Der Schweizer Reise-Verband hat sich in der Politik für die Outgoing-Branche eingesetzt und konnte einen Rechtsstillstand für Reisebüros bis Ende September bewirken. Wie beurteilen Sie dieses Engagement?

Ich finde es super, wie sich der Verband eingesetzt hat und kann mir vorstellen, dass viele Unternehmen dafür dankbar sind. Ich habe das Geschehen verfolgt und viel darüber gelesen, wie gross der Einsatz der Beteiligten war. Der Rechtsstillstand ist gut und recht – bis jetzt hatten wir aber noch keinen Bedarf danach. Aber ich denke, in der Branche wird der Einsatz des SRV sicher sehr geschätzt.

Welche Chancen sehen Sie nach der Corona-Krise?

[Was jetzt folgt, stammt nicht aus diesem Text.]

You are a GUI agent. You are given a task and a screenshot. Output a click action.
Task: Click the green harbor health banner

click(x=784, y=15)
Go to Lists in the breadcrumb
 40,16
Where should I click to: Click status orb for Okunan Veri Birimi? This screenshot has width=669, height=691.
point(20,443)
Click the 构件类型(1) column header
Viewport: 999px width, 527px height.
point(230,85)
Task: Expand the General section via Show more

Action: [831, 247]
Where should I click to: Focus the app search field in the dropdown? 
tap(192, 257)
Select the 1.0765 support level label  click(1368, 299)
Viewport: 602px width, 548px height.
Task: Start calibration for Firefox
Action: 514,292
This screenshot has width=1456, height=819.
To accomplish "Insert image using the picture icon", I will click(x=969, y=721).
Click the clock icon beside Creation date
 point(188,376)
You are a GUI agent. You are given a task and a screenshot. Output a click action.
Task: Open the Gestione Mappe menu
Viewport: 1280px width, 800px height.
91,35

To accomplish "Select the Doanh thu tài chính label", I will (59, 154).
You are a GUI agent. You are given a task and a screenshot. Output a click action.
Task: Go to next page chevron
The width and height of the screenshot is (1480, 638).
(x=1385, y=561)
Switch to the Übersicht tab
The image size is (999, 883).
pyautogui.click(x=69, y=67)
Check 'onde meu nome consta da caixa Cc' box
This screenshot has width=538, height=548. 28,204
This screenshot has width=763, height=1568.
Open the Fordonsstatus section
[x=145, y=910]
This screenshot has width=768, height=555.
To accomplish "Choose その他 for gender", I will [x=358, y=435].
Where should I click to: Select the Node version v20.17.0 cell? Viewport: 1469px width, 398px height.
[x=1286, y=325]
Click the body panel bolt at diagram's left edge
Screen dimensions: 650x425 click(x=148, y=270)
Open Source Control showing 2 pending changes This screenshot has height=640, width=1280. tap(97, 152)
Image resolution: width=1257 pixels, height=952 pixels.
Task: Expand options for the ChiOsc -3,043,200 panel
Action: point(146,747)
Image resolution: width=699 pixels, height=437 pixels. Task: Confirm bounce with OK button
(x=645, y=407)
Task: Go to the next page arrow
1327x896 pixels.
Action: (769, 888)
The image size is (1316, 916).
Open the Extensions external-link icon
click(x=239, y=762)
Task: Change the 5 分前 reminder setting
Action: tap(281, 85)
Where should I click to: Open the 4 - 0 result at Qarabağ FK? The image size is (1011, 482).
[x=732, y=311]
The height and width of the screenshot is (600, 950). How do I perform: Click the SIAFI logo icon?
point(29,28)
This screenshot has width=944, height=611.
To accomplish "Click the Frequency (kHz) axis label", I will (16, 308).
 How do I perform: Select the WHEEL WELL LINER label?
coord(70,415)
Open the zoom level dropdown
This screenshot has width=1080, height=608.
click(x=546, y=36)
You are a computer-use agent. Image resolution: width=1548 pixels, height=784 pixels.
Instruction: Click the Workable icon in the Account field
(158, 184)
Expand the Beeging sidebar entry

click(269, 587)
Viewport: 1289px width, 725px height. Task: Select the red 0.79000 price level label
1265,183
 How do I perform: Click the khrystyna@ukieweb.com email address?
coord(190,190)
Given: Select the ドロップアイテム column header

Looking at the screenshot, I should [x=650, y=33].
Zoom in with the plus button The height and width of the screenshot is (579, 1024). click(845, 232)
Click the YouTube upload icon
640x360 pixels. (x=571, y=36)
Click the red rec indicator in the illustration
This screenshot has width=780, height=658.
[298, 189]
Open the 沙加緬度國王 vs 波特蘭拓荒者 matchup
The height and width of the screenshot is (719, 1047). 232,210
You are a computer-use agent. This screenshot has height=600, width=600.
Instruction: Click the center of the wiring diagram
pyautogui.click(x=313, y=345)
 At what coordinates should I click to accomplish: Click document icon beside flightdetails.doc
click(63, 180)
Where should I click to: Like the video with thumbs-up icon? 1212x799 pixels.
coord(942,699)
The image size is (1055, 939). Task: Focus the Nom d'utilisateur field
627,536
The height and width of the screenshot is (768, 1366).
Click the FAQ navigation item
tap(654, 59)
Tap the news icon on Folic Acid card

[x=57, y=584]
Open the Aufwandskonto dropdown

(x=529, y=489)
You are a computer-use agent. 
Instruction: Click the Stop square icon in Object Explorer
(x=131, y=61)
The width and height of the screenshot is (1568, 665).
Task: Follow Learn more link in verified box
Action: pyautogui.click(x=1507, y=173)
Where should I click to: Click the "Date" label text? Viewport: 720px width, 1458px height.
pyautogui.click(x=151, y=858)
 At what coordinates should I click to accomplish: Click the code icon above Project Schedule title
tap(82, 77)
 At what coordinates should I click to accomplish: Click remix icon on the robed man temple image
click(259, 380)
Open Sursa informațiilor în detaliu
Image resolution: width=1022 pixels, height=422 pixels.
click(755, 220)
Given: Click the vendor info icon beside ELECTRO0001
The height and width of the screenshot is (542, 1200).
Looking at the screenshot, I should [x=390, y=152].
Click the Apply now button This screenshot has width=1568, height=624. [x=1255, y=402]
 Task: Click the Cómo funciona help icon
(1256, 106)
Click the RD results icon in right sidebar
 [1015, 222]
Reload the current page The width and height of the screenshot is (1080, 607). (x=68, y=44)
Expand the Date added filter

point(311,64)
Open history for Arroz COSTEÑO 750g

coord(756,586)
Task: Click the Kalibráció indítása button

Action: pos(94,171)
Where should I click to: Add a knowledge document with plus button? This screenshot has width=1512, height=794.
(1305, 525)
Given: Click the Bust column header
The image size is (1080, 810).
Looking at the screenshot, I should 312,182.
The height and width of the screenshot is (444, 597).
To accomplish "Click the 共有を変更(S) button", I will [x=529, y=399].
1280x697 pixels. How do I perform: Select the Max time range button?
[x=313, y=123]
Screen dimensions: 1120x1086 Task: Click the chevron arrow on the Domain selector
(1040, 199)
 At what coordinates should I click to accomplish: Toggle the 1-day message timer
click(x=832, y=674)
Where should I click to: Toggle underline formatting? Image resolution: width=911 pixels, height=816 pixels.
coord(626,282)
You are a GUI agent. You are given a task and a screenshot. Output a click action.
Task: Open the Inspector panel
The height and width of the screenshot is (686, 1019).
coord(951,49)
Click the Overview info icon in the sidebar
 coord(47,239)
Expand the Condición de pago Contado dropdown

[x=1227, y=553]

Mitte März gab es ein weltweites Chaos mit der Organisation von Rückflügen und wir haben über Social Media enorm viele Anfragen von gestrandeten Schweizern im Ausland erhalten, für welche wir die letzten Plätze in den Flugzeugen für die Rückreise in die Schweiz ergattern konnten. Dafür haben uns die Leute super Feedback gegeben und uns versprochen, dass sie in Zukunft über uns buchen werden. Ob das dann tatsächlich der Fall sein wird, können wir natürlich nicht sagen. Ich kann mir vorstellen, dass die Leute nach der Krise öfter im Reisebüro buchen werden. Hier haben sie das Wissen und die Sicherheit, dass sie sich im Notfall nicht selber um die Problemlösung kümmern müssen. Hier sehe ich eine grosse Chance für uns.